Every growing e-commerce brand eventually has this conversation: keep packing orders in the back room, or hand fulfillment to a third-party logistics provider? The honest answer is that there's no universal order-volume threshold where the math flips — it depends on SKU count, channel mix, seasonality and how much capital you want tied up in a lease.
In-house fulfillment looks cheaper on a per-order basis right up until you count warehouse rent, packaging inventory, seasonal labor, workers' comp, and the opportunity cost of a founder spending Tuesday afternoon printing shipping labels instead of talking to customers.
If your order volume swings seasonally, if you're selling across three or more channels, or if you're expanding into new regions and want fulfillment closer to your customers without leasing a second building, a 3PL removes the fixed-cost problem entirely. You pay for storage and pick/pack per unit, and that cost scales with revenue instead of sitting on your balance sheet in slow months.
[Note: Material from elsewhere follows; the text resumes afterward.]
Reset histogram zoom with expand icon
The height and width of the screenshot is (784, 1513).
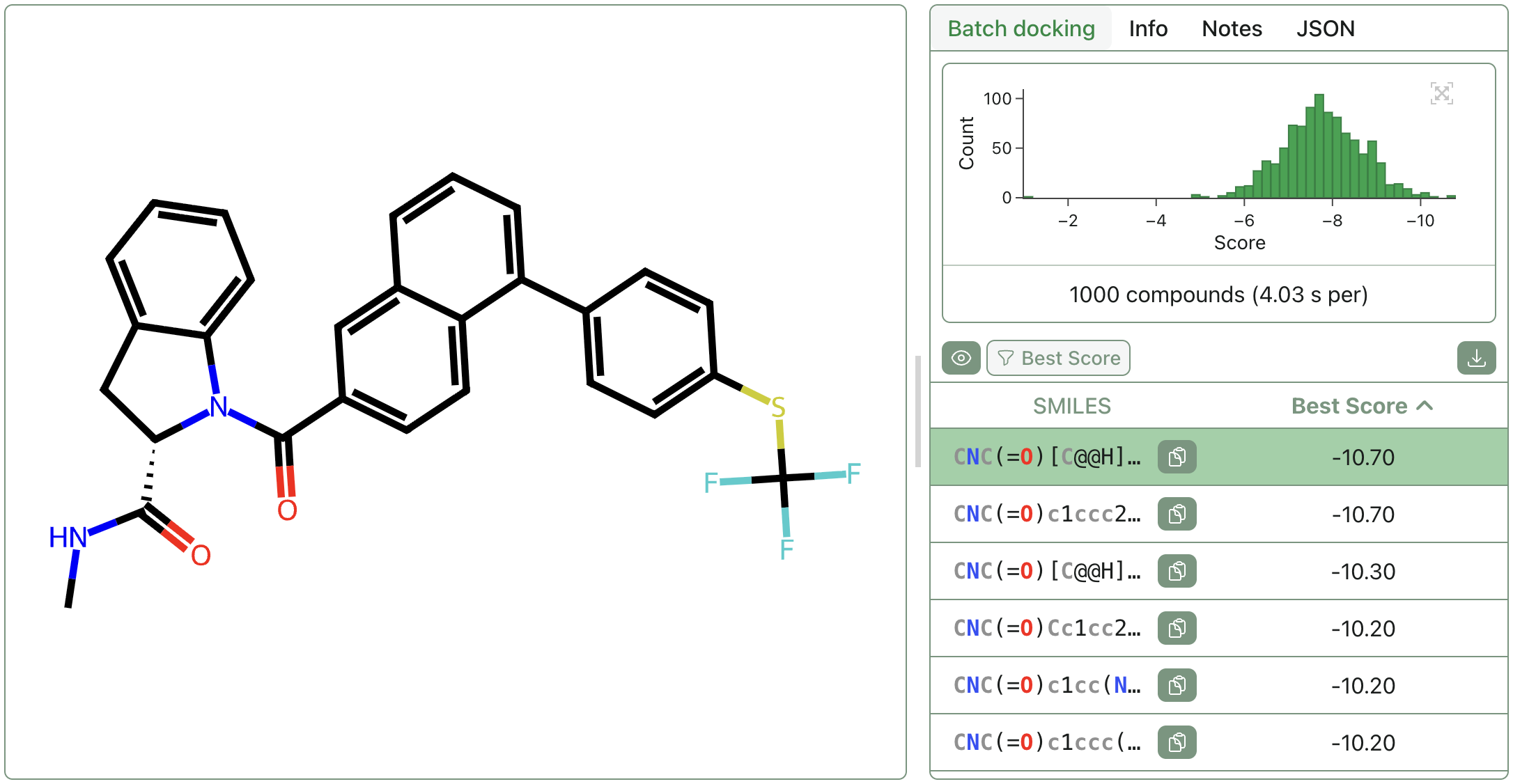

Brands with unusual packaging requirements, high-touch unboxing experiences, or extremely low SKU counts with predictable, non-seasonal demand sometimes keep more control by staying in-house — at least until volume justifies dedicating a 3PL account manager to their specific workflow.
Rather than asking "what order volume means I should switch," ask: "what would visibility look like if a partner ran this?" The 3PLs winning brand accounts in 2026 answer that question by giving clients a live, branded portal into their own inventory — which is exactly the visibility gap that used to make outsourcing feel risky.